(Stored data entries)
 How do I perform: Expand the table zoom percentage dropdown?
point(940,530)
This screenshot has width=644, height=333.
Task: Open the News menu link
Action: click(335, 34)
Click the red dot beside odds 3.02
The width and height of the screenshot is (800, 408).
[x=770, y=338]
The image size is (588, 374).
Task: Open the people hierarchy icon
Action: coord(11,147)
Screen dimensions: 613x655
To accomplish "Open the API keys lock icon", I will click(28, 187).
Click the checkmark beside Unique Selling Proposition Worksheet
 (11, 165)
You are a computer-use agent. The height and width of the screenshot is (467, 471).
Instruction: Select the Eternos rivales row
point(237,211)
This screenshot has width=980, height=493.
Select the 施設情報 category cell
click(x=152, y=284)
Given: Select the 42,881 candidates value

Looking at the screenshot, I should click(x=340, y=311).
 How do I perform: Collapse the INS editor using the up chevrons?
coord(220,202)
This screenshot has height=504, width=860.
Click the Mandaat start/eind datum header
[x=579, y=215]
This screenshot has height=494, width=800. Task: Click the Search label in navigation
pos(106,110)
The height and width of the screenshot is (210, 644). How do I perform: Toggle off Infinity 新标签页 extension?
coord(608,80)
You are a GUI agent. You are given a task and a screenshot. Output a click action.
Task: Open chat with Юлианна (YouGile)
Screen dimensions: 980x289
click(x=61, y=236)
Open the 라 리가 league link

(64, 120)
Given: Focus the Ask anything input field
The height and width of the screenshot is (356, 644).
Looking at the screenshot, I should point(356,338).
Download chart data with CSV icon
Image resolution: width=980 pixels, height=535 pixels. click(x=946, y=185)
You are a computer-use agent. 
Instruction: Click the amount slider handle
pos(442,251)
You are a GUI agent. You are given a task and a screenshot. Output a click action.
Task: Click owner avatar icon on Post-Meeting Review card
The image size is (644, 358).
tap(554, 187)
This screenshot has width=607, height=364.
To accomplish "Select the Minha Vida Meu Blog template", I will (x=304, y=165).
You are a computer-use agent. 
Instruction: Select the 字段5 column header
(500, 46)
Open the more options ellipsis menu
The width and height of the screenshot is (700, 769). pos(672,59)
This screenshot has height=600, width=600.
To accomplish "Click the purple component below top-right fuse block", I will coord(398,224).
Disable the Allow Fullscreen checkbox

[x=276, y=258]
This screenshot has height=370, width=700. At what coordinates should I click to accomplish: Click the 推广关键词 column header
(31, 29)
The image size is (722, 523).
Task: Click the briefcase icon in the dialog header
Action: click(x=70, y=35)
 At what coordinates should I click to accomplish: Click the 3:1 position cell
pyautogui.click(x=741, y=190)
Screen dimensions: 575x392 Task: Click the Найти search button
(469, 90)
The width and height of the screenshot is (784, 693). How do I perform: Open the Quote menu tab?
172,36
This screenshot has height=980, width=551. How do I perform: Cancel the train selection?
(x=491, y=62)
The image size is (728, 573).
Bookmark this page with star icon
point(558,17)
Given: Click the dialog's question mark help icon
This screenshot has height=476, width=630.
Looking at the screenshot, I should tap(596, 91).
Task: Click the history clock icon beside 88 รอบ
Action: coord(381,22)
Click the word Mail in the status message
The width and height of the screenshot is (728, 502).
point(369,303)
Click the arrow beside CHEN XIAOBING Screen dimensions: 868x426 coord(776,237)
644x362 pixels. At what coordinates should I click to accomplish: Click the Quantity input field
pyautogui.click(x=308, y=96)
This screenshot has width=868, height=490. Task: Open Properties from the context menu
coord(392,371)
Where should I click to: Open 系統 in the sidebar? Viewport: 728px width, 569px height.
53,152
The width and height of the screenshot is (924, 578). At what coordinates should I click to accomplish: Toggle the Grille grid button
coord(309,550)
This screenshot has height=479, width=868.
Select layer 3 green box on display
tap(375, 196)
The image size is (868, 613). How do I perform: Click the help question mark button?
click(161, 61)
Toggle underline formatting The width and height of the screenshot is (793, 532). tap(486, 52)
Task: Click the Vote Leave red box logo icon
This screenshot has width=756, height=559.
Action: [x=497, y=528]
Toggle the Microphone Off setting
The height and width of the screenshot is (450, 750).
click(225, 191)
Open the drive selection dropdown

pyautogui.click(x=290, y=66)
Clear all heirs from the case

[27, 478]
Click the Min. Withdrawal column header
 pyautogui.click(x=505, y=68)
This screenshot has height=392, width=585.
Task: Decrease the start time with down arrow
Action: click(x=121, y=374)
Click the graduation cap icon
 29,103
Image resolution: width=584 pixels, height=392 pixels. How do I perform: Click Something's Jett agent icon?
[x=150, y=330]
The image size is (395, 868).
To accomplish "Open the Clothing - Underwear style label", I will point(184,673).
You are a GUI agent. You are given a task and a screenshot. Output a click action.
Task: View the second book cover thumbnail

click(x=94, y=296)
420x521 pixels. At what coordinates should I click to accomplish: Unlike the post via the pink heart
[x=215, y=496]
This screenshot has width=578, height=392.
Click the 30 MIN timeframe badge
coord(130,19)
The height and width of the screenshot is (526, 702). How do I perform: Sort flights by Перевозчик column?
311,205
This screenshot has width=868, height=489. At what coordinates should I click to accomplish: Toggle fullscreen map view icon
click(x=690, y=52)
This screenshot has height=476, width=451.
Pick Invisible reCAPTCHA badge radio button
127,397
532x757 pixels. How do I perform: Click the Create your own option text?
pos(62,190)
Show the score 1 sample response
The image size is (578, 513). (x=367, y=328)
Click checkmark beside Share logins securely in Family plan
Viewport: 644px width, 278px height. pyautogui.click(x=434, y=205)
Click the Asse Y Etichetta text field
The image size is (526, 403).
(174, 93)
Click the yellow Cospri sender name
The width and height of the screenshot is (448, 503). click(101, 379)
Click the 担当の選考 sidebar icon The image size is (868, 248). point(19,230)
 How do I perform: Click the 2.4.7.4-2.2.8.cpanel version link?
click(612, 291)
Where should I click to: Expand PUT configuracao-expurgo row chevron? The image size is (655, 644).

§ About this task:
Give back exactly the lines from the first line of the records through the line holding "Click the red dot beside odds 3.02", including both of those lines and leaving out all others.

§ Task solution:
 How do I perform: Expand the table zoom percentage dropdown?
point(940,530)
This screenshot has width=644, height=333.
Task: Open the News menu link
Action: click(335, 34)
Click the red dot beside odds 3.02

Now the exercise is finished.